The three silent killers of slide consistency
1. Font roulette
Every slide you copy from an old deck or download from a template site brings a new font family. Mix Calibri with Helvetica, and suddenly your slide looks like it was designed by three different people.
2. Colour drift
Blue is not just blue. It’s #005EB8 one slide, #0066CC the next, and #0077D9 after that. Colours drift the way accents do in a noisy room. Your audience can’t name it, but they can’t ignore it.
3. Layout drift
A bullet indented 12pt on slide four, a bullet indented 6pt on slide five. Your eye notices the jump. The audience feels the sloppiness.
How to turn good slides into great ones
Start with a single source of truth. Create a master template. Not just one slide with your logo, but a full set of styles. Define the fonts. Lock the colours. Set the alignment grid. Then enforce it ruthlessly.
PowerPoint has tools to help you. Use the Slide Master to lock fonts, colours, and layouts. Use the Colour Picker to standardise hues. Use the Align tool to keep everything tidy. These aren’t creativity tools. They’re consistency tools.

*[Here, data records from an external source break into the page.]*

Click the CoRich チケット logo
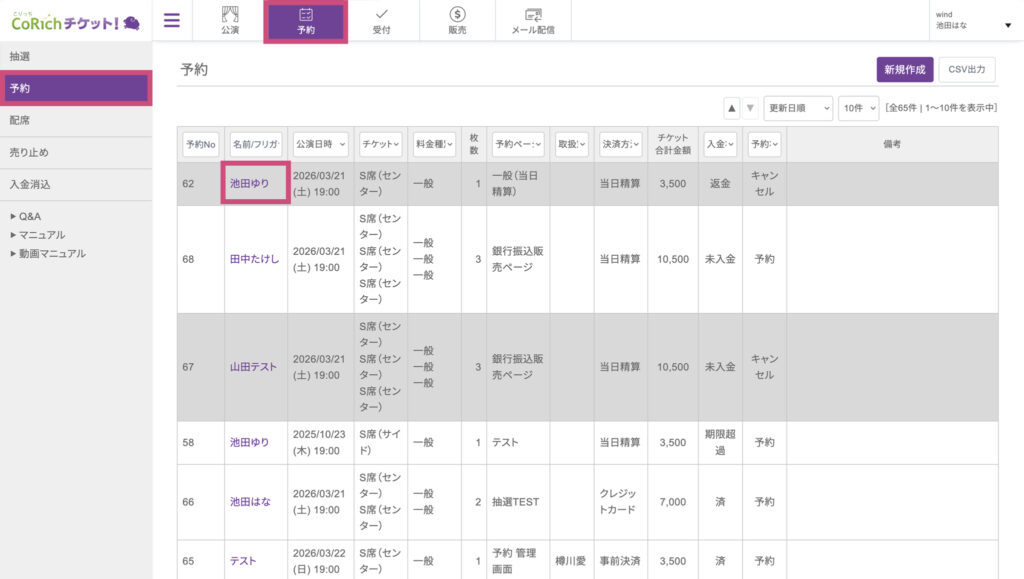 pos(75,21)
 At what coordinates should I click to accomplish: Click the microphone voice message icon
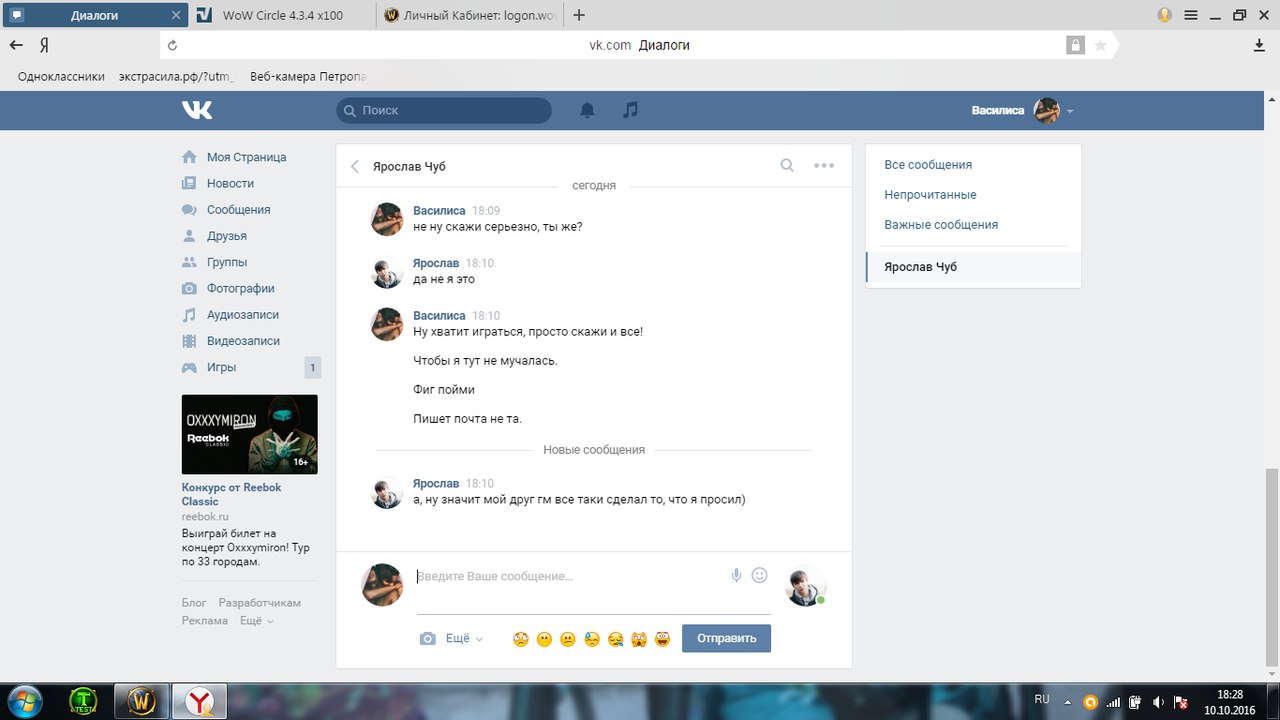[736, 575]
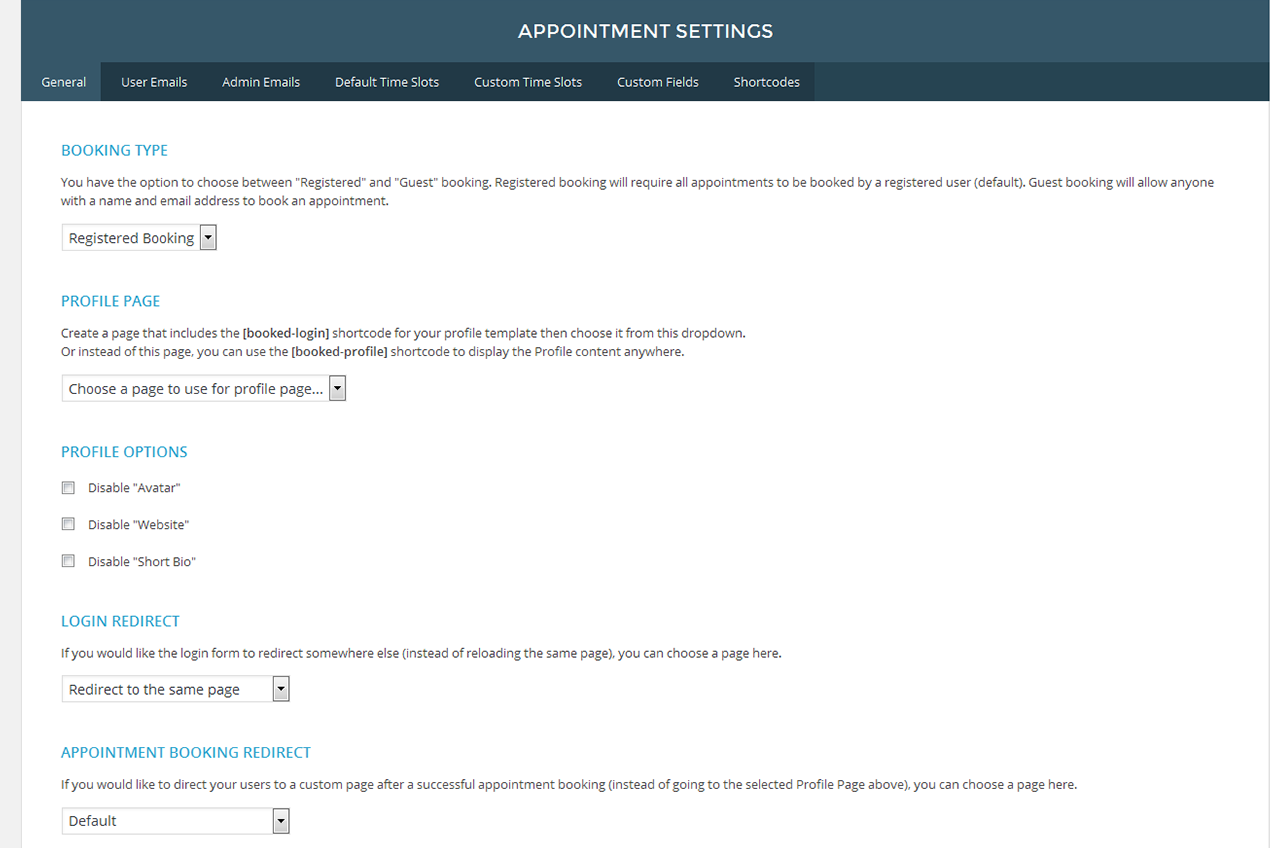Expand the Default booking redirect dropdown
The image size is (1270, 848).
pos(175,821)
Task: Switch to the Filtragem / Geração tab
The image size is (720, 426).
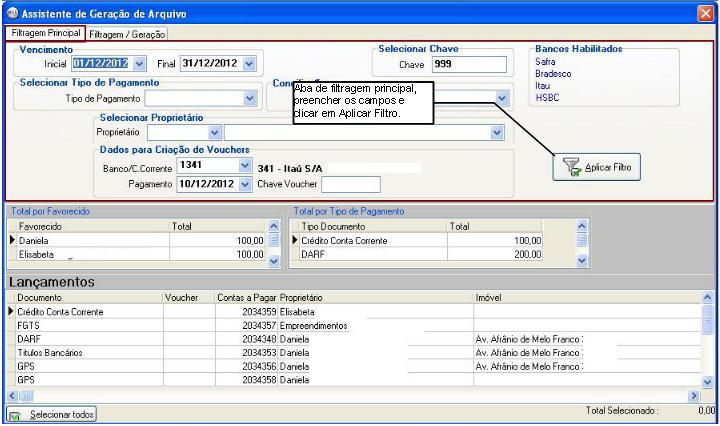Action: [x=127, y=34]
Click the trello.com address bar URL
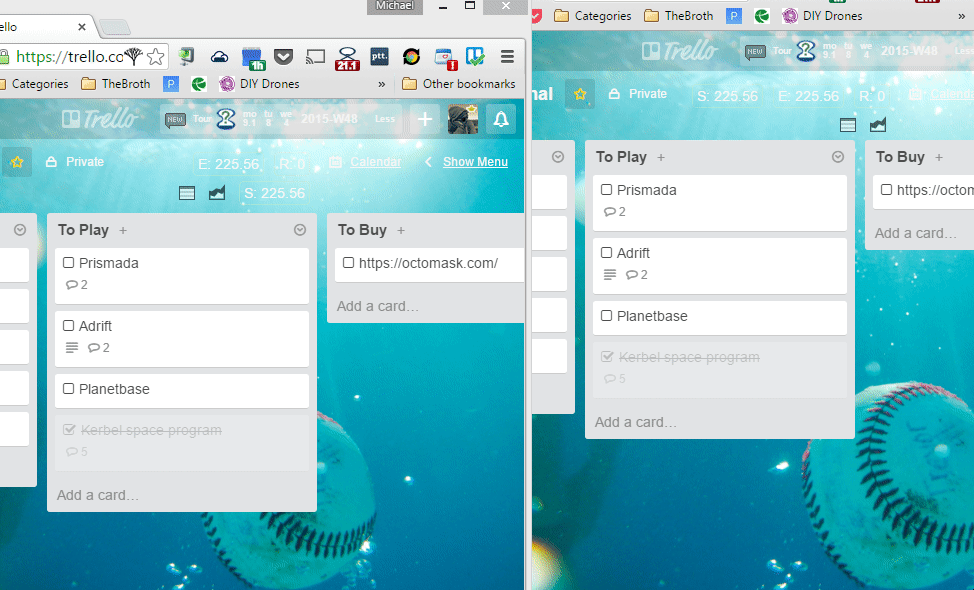 pos(69,57)
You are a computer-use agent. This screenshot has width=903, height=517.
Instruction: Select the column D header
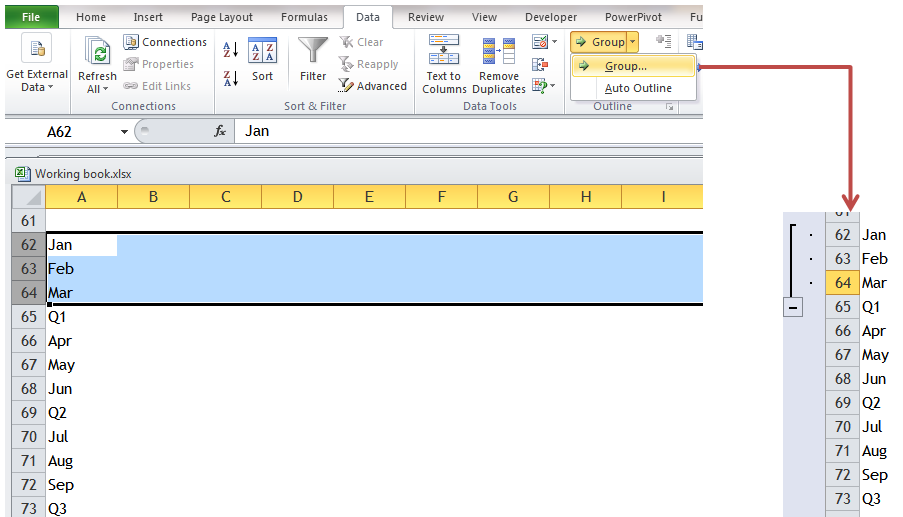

But tools alone won’t save you. You need a process. Before you share a deck, run a consistency check. Count the fonts. Verify the colours. Scan the layouts. If you find a drift, fix it. Not because you’re a perfectionist, but because your audience deserves better.
Consistency is your silent co-speaker
The best presentations don’t shout. They whisper consistency in every slide. Your audience won’t remember the exact shade of blue or the precise font. They’ll remember the feeling that everything fits. That’s the brand experience you’re building.
So next time you open PowerPoint, ask yourself: is this slide creative or consistent? If it’s not both, it’s neither. Start with consistency. Creativity will follow naturally.
Take action todayOpen your most recent deck. Run the font, colour, and layout checks above. Fix any drift before sharing. Your brand—and your audience—will thank you.